At BookExpo America:
When John Updike approached the lectern in the Convention Center ballroom Saturday morning, most of his bleary-eyed, coffee-swilling audience expected him to talk about his latest novel, "Terrorist." ... [W]ithout warning, he opened fire on the technorati.

"I read last Sunday, and maybe some of you did too, a quite long article by a man called Kevin Kelly," he began.
We were just talking about that article here. Remember? It's the one about how authors are going to have to give up on the technology-conquered idea that they can make money selling copies of their writings.
Updike went on at some length, heaping scorn on Kelly's notion that authors who no longer got paid for copies of their work could profit from it by selling "performances" or "access to the creator." ("Now as I read it, this is a pretty grisly scenario.")

Unlike the commingled, unedited, frequently inaccurate mass of "information" on the Web, he said, "books traditionally have edges." But "the book revolution, which from the Renaissance on taught men and women to cherish and cultivate their individuality, threatens to end in a sparkling pod of snippets.

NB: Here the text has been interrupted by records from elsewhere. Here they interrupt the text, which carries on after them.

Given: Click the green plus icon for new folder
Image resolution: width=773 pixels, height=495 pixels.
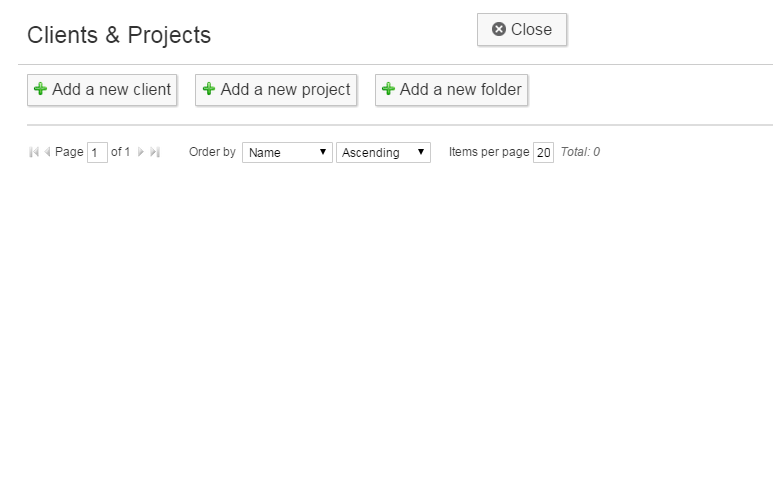Looking at the screenshot, I should (388, 89).
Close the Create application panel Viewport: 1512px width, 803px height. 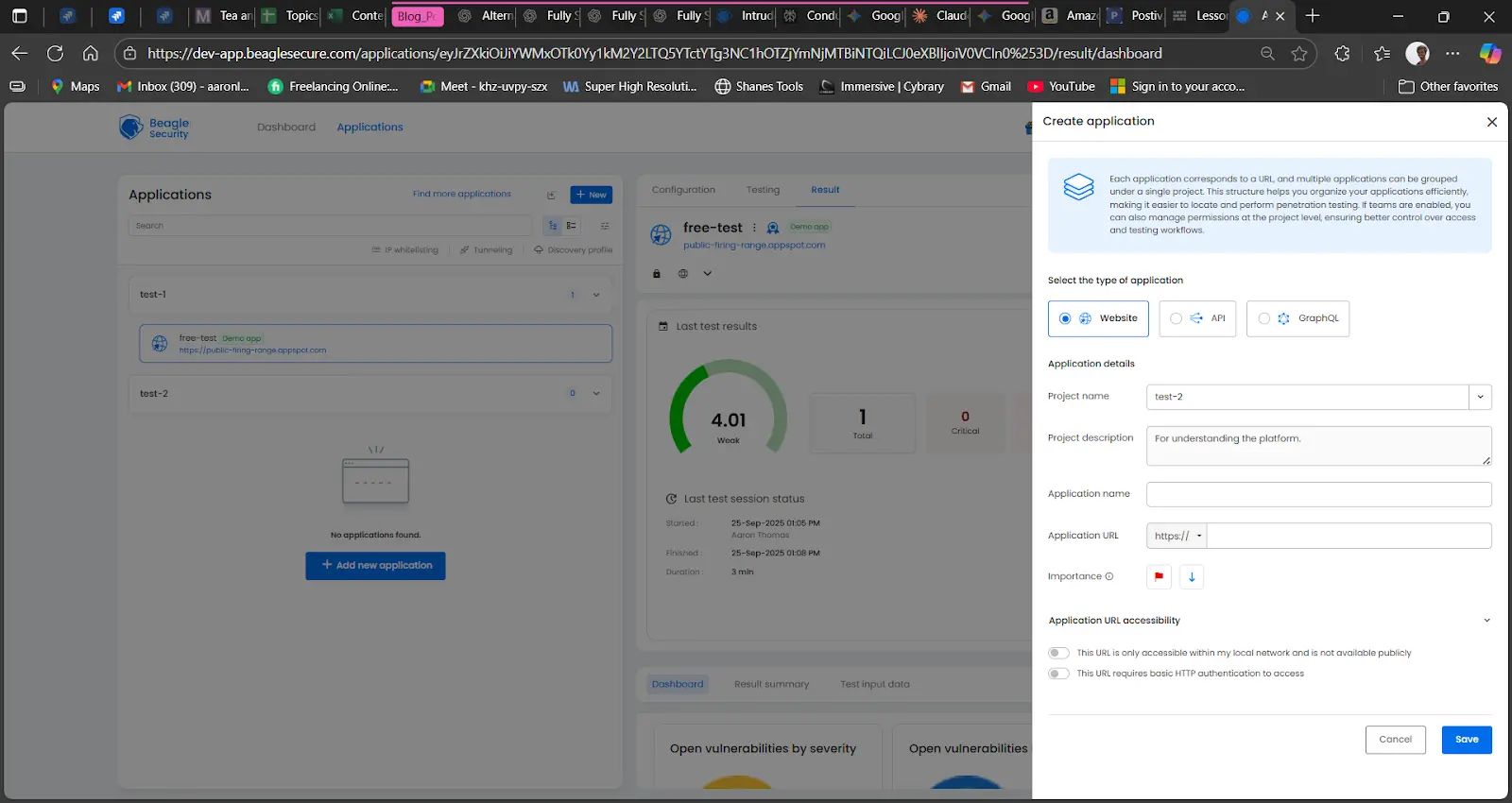[1491, 122]
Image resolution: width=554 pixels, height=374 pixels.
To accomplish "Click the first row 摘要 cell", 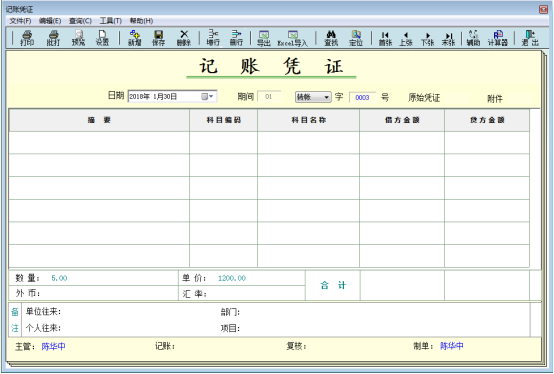I will tap(99, 142).
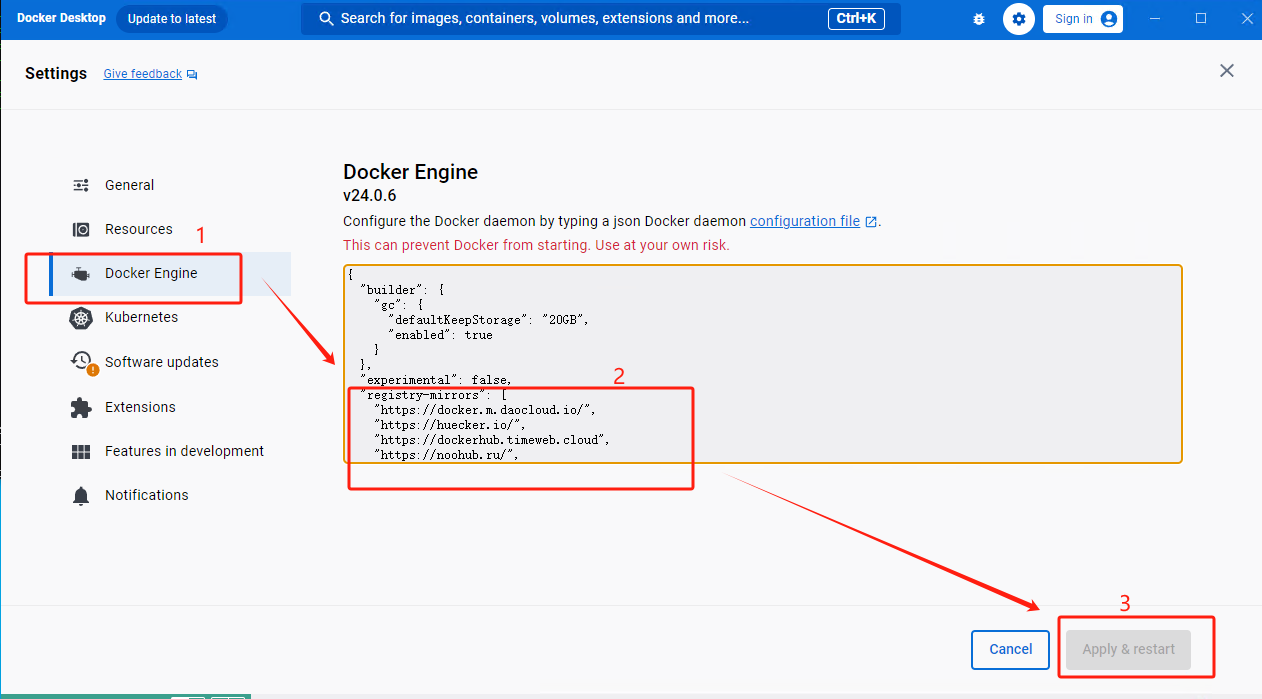Open the Notifications bell icon
Image resolution: width=1262 pixels, height=699 pixels.
click(x=80, y=495)
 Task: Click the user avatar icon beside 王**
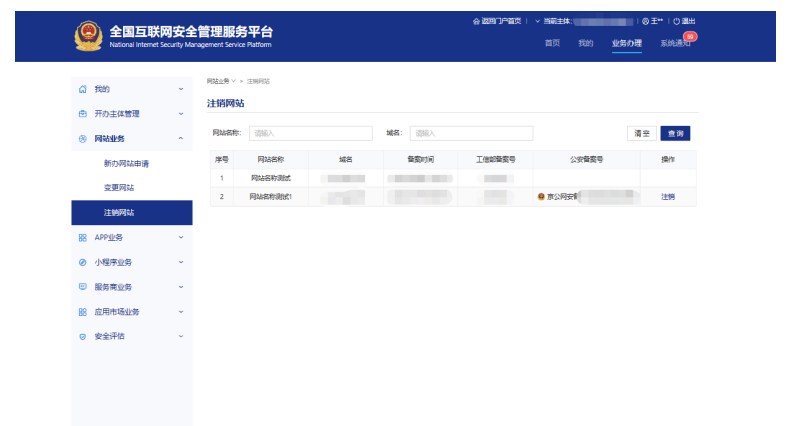(x=645, y=21)
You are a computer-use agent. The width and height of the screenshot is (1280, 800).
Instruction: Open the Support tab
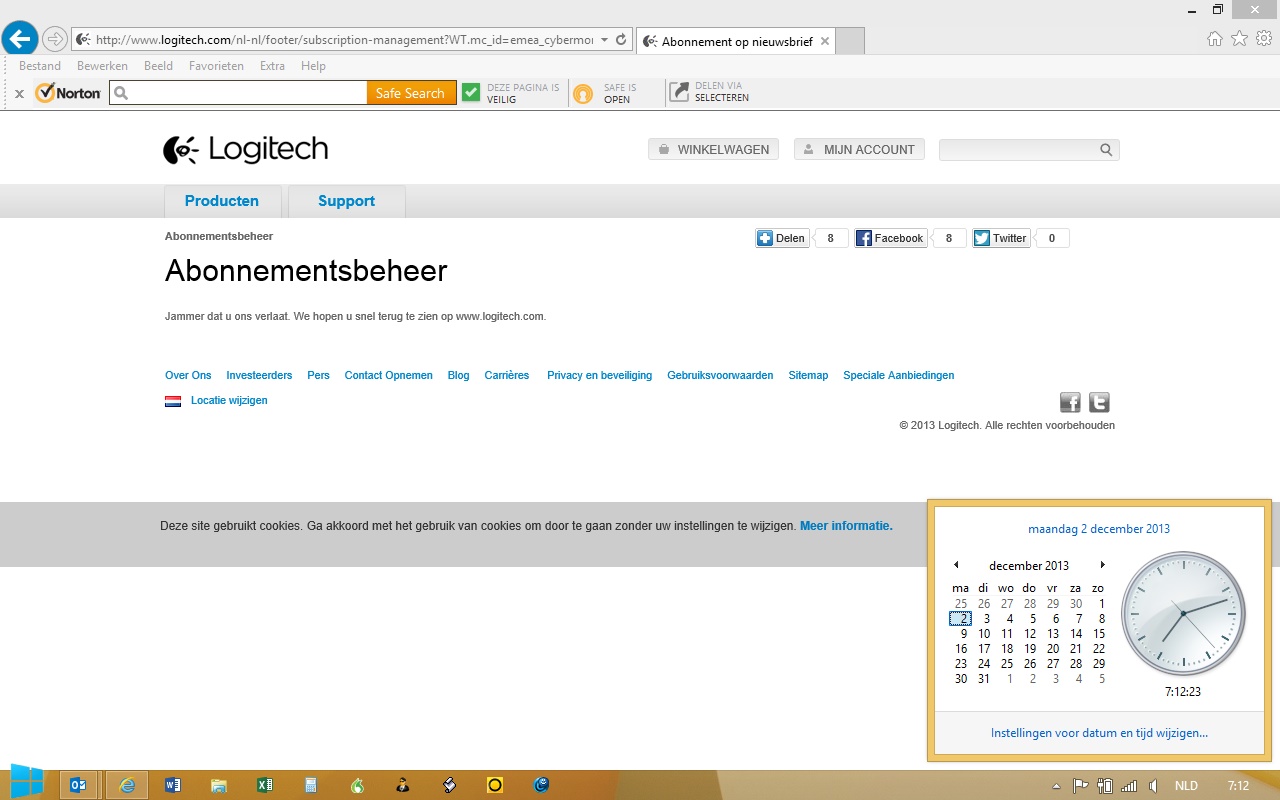point(346,201)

"So, booksellers," he concluded, "defend your lonely forts. Keep your edges dry. Your edges are our edges. For some of us, books are intrinsic to our human identity."
Meanwhile, a guy named Tom Turvey -- his nickname must be Topsy -- is there from Google, promoting Google's Book Search project.
Told of Updike's criticism, he suggested that there's a bit of an "apples and oranges" thing going on.

"For novelists and trade publishers that publish books to be read sequentially," he said, the utility of searching within a book's content is harder to understand. But this kind of book is a minority, and a lot of publishers know that they can increase their sales by allowing searches that lead potential customers to texts they otherwise might never have found.
And Apple co-founder Steve Wozniak. With a book to sell -- "iWoz: Computer Geek to Cult Icon: Getting to the Core of Apple's Inventor" -- it's not clear if he belongs to the literati or the technorati faction. Asked about the Kelly article, he just says: "It's like everybody's scrambling to figure out how it falls out... and I don't know how it falls out." That sounds like a good condition to have your mind in.

20 comments:

Jake said...

They are all wrong. People will not read books, they will listen to them. Web sites like Audible will replace bookstores. However, authors will continue to be paid for their work.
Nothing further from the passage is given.